The National Fire Protection Association adopted a national standard for fire hydrant and hose connections. However, inertia remained. Conversion was slow and still remains incomplete. One hundred years after the Baltimore Fire, only 18 of the 48 most populous American cities were reported to have national standard fire hydrants. Hose incompatibility contributed to the Oakland firestorm of 1991: although the standard hose coupling has 2.5 in diameter, Oakland's hydrants had 3 in couplings.

H. L. Mencken, future famed columnist/commentator/author and linguist, survived the fire at the beginning of his blossoming journalism and literary career, but the offices of his newspaper, the Baltimore Herald (at the northwest corner of St. Paul and East Fayette Streets), were destroyed on the northern edge of the "Burnt District". Mencken related the fire and its aftermath near the end of the second volume of his autobiographical trilogy, Newspaper Days: 1899–1906, published 1941, "When I came out of it at last I was a settled and indeed almost a middle-aged man, spavined by responsibility and aching in every sinew, but I went into it a boy, and it was the hot gas of youth that kept me going."

The Herald printed an edition the first night of the fire on the press of The Washington Post, in exchange for providing photographs to The Post, but could not continue this arrangement because of a long-standing arrangement between The Washington Post and the Baltimore Evening News. For the next five weeks The Herald was printed nightly on the press of the Philadelphia Evening Telegraph and transported 100 mi to Baltimore on a special train, provided free of charge by the B&O Railroad. The fire also devastated the city's other major newspapers, including The Sun with its famous "Iron Building", considered the forerunner of modern steel skyscrapers, built 1851 at East Baltimore Street. Across the intersecting South Street-Guilford Avenue was the publishing headquarters of the Baltimore Evening News, founded 1871 and built in 1873 with its mansard roof and corner clock tower. Baltimore's oldest news publication, The Baltimore American (dating back to 1773 or 1796 by various accounts and owned and published by local civic titan, General Felix Agnus), was also burnt out of its offices and forced to have papers printed out-of-town and shipped back by train.

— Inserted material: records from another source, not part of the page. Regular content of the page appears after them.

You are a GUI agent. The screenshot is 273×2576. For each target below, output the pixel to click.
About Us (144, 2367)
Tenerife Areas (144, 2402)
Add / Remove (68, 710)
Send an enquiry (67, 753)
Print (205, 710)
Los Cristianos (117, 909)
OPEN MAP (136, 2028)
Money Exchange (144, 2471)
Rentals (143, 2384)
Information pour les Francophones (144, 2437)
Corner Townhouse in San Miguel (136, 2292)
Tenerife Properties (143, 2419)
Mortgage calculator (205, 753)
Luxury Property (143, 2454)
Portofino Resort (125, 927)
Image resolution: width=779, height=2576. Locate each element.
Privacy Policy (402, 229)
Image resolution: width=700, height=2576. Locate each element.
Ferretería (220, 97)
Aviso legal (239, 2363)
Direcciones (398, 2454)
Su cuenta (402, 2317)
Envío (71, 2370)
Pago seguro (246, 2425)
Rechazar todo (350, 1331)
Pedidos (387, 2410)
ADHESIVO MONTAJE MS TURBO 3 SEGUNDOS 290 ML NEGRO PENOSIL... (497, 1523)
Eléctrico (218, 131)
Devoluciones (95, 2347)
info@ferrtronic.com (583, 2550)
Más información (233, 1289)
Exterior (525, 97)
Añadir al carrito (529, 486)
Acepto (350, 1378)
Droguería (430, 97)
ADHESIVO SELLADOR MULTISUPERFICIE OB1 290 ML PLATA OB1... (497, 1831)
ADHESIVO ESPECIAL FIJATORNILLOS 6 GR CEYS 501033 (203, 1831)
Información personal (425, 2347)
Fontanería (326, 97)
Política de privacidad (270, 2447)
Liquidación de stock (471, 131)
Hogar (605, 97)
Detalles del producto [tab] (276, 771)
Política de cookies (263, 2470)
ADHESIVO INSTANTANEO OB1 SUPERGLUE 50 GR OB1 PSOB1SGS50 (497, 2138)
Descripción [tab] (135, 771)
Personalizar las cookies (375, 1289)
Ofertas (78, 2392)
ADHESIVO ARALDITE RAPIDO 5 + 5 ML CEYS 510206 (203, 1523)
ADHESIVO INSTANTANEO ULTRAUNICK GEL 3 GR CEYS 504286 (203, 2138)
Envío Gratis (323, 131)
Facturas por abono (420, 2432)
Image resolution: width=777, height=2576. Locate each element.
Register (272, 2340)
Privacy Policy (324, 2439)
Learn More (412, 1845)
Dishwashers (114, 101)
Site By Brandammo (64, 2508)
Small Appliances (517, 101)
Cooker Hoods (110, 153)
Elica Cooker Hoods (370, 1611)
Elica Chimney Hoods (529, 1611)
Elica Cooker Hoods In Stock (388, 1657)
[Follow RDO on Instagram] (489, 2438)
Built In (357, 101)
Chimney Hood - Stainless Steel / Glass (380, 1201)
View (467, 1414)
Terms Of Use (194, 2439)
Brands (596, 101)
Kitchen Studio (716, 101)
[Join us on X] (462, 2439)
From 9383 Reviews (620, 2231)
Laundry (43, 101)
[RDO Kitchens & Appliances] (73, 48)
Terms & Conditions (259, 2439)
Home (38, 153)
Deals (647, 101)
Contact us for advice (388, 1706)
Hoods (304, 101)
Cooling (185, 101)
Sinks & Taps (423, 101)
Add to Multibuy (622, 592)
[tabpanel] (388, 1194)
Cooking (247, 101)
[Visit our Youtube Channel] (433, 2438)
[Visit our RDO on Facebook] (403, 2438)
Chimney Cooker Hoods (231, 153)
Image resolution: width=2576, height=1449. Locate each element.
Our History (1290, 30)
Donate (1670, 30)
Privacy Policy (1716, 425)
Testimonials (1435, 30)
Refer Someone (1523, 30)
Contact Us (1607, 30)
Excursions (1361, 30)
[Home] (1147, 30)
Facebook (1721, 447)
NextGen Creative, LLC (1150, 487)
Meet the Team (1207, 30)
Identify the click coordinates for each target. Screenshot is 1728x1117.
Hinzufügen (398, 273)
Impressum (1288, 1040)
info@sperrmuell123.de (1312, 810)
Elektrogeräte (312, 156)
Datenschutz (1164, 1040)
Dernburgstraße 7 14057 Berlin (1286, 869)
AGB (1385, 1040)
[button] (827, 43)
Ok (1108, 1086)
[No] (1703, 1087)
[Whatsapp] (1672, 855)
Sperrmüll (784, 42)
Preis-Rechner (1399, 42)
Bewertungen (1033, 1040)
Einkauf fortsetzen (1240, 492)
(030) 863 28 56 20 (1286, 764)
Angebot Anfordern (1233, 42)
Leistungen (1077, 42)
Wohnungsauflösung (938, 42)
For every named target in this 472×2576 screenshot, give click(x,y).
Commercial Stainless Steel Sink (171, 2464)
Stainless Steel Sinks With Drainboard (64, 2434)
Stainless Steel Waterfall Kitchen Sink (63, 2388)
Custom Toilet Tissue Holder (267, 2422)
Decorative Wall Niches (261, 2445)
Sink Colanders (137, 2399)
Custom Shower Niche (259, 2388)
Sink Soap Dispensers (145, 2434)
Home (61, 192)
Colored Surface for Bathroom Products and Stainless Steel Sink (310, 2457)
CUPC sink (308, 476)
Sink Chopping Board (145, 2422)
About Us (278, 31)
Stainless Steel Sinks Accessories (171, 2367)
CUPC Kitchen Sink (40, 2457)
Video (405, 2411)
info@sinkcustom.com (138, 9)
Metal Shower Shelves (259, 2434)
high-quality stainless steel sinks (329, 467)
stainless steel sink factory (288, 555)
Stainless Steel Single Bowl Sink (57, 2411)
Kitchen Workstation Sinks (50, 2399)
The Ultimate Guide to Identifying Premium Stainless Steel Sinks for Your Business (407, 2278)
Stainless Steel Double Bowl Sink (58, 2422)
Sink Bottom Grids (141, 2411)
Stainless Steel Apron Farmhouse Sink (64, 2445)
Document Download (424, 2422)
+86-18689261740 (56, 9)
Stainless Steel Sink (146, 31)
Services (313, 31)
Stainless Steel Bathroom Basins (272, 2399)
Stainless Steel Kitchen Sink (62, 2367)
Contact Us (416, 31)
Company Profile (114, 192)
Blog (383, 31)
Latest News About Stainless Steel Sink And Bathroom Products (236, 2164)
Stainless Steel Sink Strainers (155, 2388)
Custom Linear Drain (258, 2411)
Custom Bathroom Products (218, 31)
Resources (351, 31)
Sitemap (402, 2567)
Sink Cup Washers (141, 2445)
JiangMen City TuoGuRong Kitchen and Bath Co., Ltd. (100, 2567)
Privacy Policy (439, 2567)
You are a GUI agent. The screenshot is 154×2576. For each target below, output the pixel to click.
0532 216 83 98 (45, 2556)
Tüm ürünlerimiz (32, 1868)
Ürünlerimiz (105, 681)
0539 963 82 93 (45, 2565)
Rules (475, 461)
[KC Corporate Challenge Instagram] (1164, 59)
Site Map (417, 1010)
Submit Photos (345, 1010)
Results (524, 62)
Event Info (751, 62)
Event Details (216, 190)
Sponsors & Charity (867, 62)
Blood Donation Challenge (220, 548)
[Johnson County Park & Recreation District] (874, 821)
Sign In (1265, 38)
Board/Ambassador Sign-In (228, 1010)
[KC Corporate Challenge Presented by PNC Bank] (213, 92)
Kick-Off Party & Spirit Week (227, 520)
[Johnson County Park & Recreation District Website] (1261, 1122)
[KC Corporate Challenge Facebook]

The "Box 414 Association", which has assisted the Baltimore City Fire Department for many years, acts like a local American Red Cross, or military United Service Organization (USO), sending refreshments and break-time trucks to the sites of major alarms and fires to provide exhausted firefighters some comfort and snacks. It is named after the first alarm box pulled on the morning of Sunday, February 7, 1904.

The BCFD memorializes the fire annually at the bronze statue of a firefighter at the Department's old headquarters, facing City Hall, the War Memorial Building and the broad ceremonial plaza in between at East Lexington and North Gay Streets. Observances are also held at the closest street corner to the Great Fire's beginnings at South Howard and West Lombard Streets alongside the old Civic Center/Arena. The Maryland Historical Society commemorated the fire's centennial in 2004 with a website, two books and various events, lectures, and tours through the auspices of the Fire Museum of Maryland on York Road in Lutherville-Timonium-Cockeysville in Baltimore County. Several commemorative stories and special sections were published during the month in Baltimore's only remaining daily newspaper, The Baltimore Sun, and the four local television stations' and several documentaries and interviews/discussion programs on the city's public radio network (NPR) station, WYPR-FM, also commemorated the event.

The folk song "Baltimore Fire" by Charlie Poole and the North Carolina Ramblers, recorded on Columbia Records (15509-D, May 6, 1929) also commemorates the event.
 Fire!, fire!, I heard the cry
 From every breeze that passes by
 All the world was one sad cry of pity
 Strong men in anguish prayed
 Calling out to the heavens for aid
 While the fire in ruins was laid
 Fair Baltimore, the beautiful city

More recently, the Baltimore-based rock band J. Roddy Walston and the Business memorialized the fire in "Nineteen Ought Four", on their album Hail Mega Boys.